Can we have a list of AWS services which use formal methods and general sanity so I can avoid the other 500 half baked ones?

by aitchnyu

5/12/2026 at 5:01:20 PM

I can tell they are surely not the only ones.

Everyone I talk to has nowadays KPIs tied to AI usage on their performance evaluation.

by pjmlp

5/12/2026 at 5:13:18 PM

The most important skill is to not stand out of the crowd. This is how you survive in the Soviet Union, in the army, and clearly also at tech companies.

by H8crilA

5/12/2026 at 5:15:50 PM

Quite a good point.

by pjmlp

5/12/2026 at 5:13:18 PM

Corporate emails asking why are you not using the <insert-llm> paid plan ??? came very very rapidly. So naturally, everybody started to use it blindly so that the dashboard metrics are all high.
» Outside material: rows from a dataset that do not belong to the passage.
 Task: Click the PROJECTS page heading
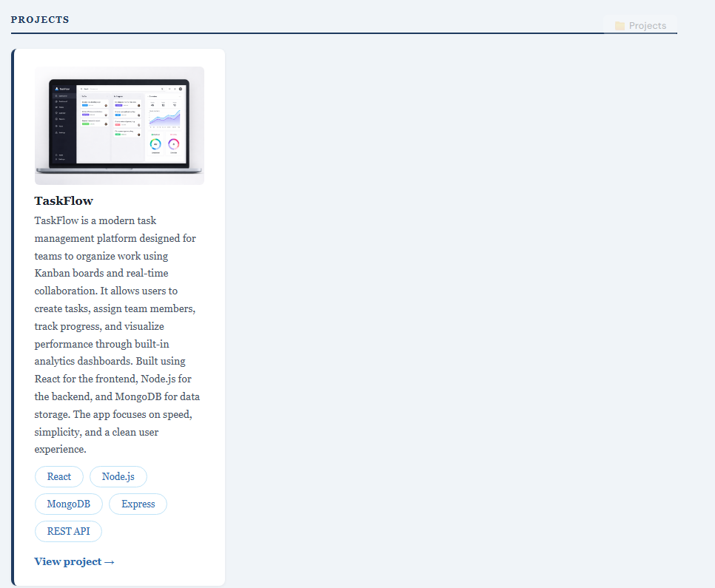point(40,19)
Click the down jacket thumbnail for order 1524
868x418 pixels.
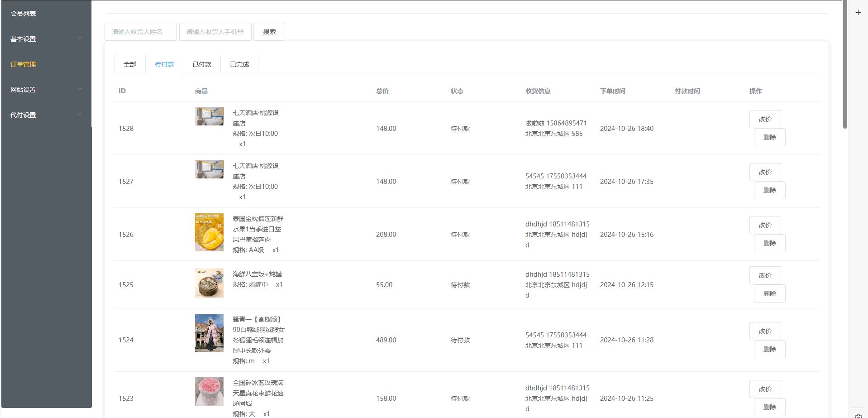click(x=209, y=333)
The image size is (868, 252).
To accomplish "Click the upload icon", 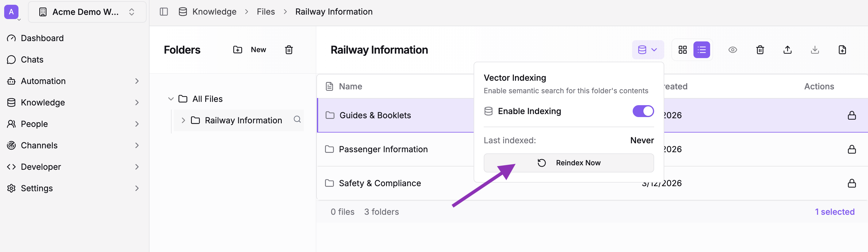I will [787, 50].
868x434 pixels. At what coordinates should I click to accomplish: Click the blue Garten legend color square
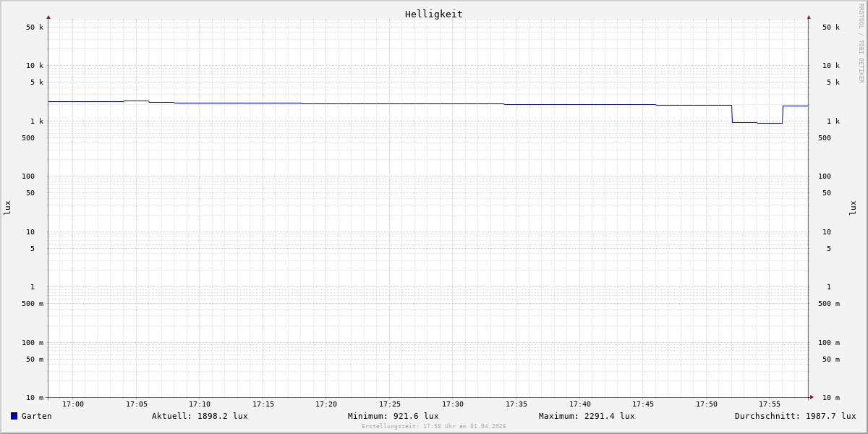(x=14, y=416)
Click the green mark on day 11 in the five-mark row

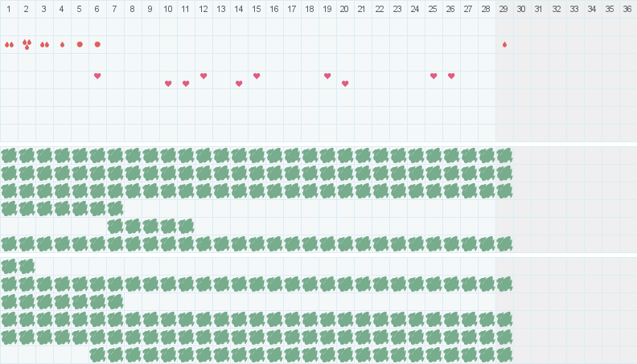[186, 226]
It's astonishing how society forgets.

by jnpnj

5/12/2026 at 5:14:26 PM

When did FT become Business Insider?

I have an FT subscription and they keep moving toward this kind of narrative first reporting to get clicks. It’s no longer a believable paper.

by wenc

5/12/2026 at 6:17:45 PM

Maybe we just need to subscribe to nikkei proper and ask them to make it pink and stop being peasants.

by a34729t

5/12/2026 at 5:24:12 PM

Business Insider would say "tokenmaxxing is pure promotional intelligence"

by traderj0e

5/12/2026 at 5:09:44 PM

I have mixed thoughts on this. These thoughts are my own. On the one hand, it’s objectively silly to pretend like we’ve solved the age old problem of measuring developer productivity. Metric-obsessed leadership can also be intolerable, counterproductive, and it’s a good way to paint yourself into a corner undervaluing your best talent and overvaluing your mediocre talent.
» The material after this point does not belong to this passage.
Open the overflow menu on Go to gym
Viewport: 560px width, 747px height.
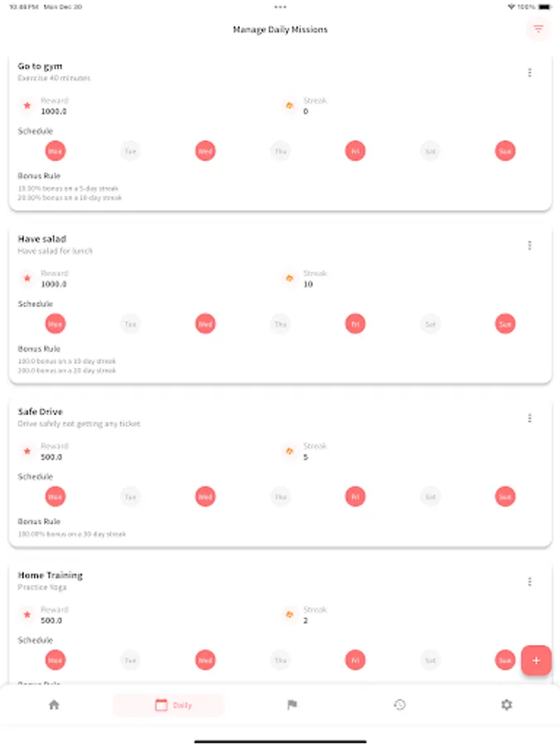pyautogui.click(x=530, y=72)
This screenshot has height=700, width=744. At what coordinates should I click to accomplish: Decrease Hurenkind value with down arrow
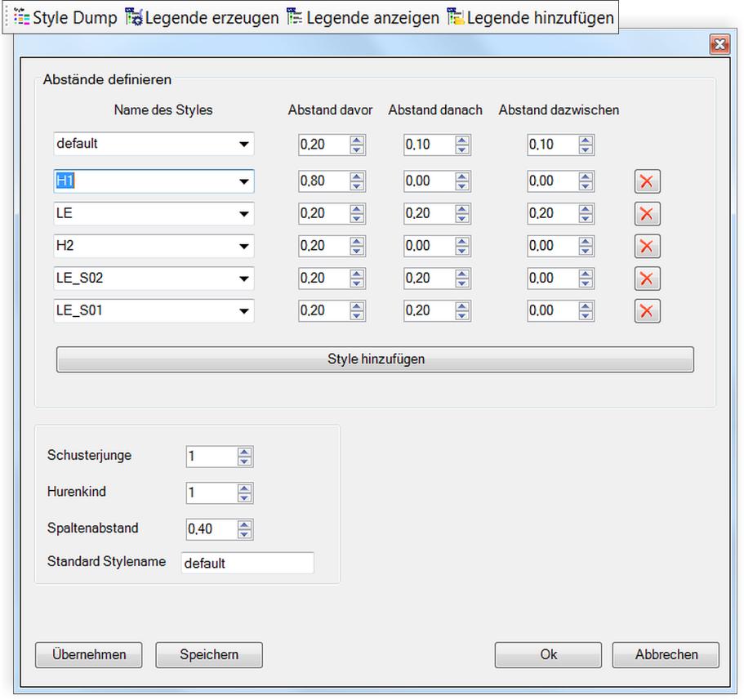pos(244,497)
That said, I’m kind of having a blast using CC in corporate with all the connectors available at our disposal, and I baffled how little some of my coworkers know about what’s available and what the capabilities are. So it’s clear that perhaps some encouragement is prudent for those who are slower to embrace new technologies, but I’m not sure tokencounting and tokenmaxing are the answer.

by morelandjs

5/12/2026 at 5:11:32 PM

Could you list us some of the capabilities you use that bring value besides “summarize my email”

by retinaros

5/12/2026 at 5:21:32 PM

Yes, we can crawl our entire internal documentation via LLM. Want to know if someone is already working in the space of your latest idea? Ask Claude, it hits the internal search APIs and finds docs and references directly relevant to your query. There are a lot of separate document stores so this took a lot of effort previously. I can also query Slack, Outlook, etc. I don’t understand the cynicism in your comment.

by morelandjs

5/12/2026 at 5:54:02 PM

That is a summarize my wiki. Nice search feature.

by retinaros

5/12/2026 at 7:00:36 PM

The trouble is, it's here now, and it wasn't before.
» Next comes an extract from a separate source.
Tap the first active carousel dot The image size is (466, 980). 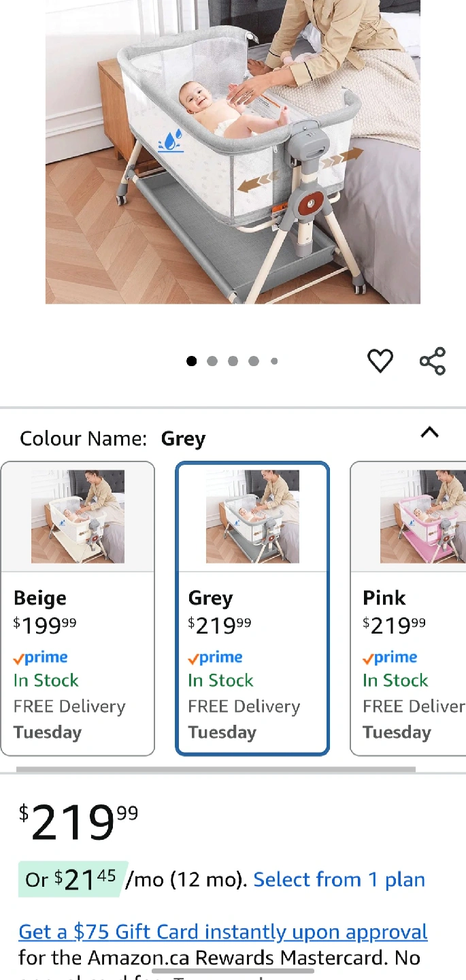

That may be an enterprise saas is shit problem, but I'm just happy that my employer now has a wiki search that works.

by Leynos

5/13/2026 at 12:24:36 AM

I found it very useful running a TDD workflow the other day. It created a test plan, generated tests, documented them, implemented and modified existing code, and added structured logging. It also identified really good refactor candidates and explained them to me after I noted a core design issue in the code we were modifying. This wasn't autonomous: I spent some time correcting it and sending it in new directions. Still, it was a pretty nice feeling to not have to go manually configure Logback (it one shotted a nice basic config), not have to write a bunch of repetitive test setup code, etc. It even pulled in a newer JUnit feature that I didn't know about that was perfect for what I was doing. Definitely not the silver bullet a lot of people are trying to sell, but still a very powerful tool.

by thisoneisreal

5/12/2026 at 5:18:56 PM

Not OP, but within Amazon we have pretty good connectors around integrating with our task system (so you can pretty easily ask your GenAI tool "look up the next item in our sprint board, let me know if you have any clarifying questions, but otherwise start implementing it"). We have decent integration with internal wiki and search systems, so it's easier now to figure out the best Amazon way to do some coding task. And Amazon being a big doc-writing company, there are lots of great tools for helping improve all phases of writing.

by jkingsbery

5/12/2026 at 8:56:09 PM

A company requires a specific % of code coverage but doesn't give developers enough time to actually write tests. AI can be used to generate the tests needed to get pass the code coverage and avoid being fired for not working fast enough.

by harimau777

5/12/2026 at 5:19:33 PM

I, too, can easily use more tokens to achieve the same task. I can give worse prompts. I can fail to make it clear to the tools where to find the information they need. I can ask them to think hard when the don’t need to ask tell them not to think when they do need to. I can give vague, open ended instructions. I can generate code that sucks and throw it away.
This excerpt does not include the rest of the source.